7. The Cruci-Centrism of Reformation-Era Protestantism and Beyond
The Quakers of the seventeenth century, while eschewing external sacraments, evinced an internalizing of the cross, especially while experiencing persecution. This provided an avenue for closer identification with the suffering Jesus. George Fox wrote, “So the letter-professing and learned Christians and Jews must do God’s will, if they will know Christ’s doctrine; and that must be done by the same Spirit as the apostles were in, that through it they may mortify the deeds of the flesh, and take up the Cross daily, and follow Christ (and deny themselves,) who reveals the Father to them, if they will know him or his doctrine, that did the will of God.” (
Fox 2012; see also
Palmer 1980). In the wake of the sixteenth-century reformation movements, we find new movements which continued to place the cross as a central motif for Christian life and thought.
The Wesleyans of the eighteenth century offer a good opportunity to see the two parallel approaches which have been tracked through this article. Wesley, like other evangelicals and pietists of the eighteenth century, emphasized discipline: by taking hold of the means of grace, e.g., the sacraments, prayer, Bible study, various forms of personal sacrifice, etc., one could maintain a well-ordered embodied faith—and that
embodiment was linked to the crucified Jesus. Attempting to retain that thread of passivity before God who must be the primary actor, Wesley taught that there will be times of patient waiting. One could grow in zeal and easily misunderstand her or his role in the order of salvation. Here we see the careful blending of the cross as external objective divine work and opportunity for personal example. For Wesley, the most important of the means of grace was the Eucharist and this is extremely telling.
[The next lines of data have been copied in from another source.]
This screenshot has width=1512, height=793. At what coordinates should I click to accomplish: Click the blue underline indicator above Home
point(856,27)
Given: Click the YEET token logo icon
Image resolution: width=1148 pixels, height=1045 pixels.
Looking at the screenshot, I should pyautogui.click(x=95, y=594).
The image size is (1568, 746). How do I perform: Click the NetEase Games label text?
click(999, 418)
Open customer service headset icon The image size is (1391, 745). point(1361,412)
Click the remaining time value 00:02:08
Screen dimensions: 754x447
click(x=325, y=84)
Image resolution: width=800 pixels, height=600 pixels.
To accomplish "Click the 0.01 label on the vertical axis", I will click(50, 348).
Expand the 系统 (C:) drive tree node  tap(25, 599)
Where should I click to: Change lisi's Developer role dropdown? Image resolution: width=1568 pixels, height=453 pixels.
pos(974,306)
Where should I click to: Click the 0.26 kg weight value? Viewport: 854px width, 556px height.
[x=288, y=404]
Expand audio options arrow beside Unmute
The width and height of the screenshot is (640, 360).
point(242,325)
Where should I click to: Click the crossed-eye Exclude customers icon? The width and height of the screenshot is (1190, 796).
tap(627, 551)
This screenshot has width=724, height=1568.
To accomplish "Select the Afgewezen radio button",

Wesley wrote of sharing in the bread and cup as an opportunity to participate in the divine life and, to be clear, “to be made conformable to the death of Christ.” (
Wesley 1984, p. 387;
Tricket 1996). Wesley was hardly alone in this sort of articulation of the Lord’s Supper and it highlights that central preoccupation with the crucifixion. Thus, whether we are discussing late medieval and reformation-era theologies of salvation, the practices of monks, mystics, the Modern Devout, Protestants, and pietists, the nature of Christian devotional art, or various conceptions of the Eucharist—the place we begin and end is the same: the crucified Jesus.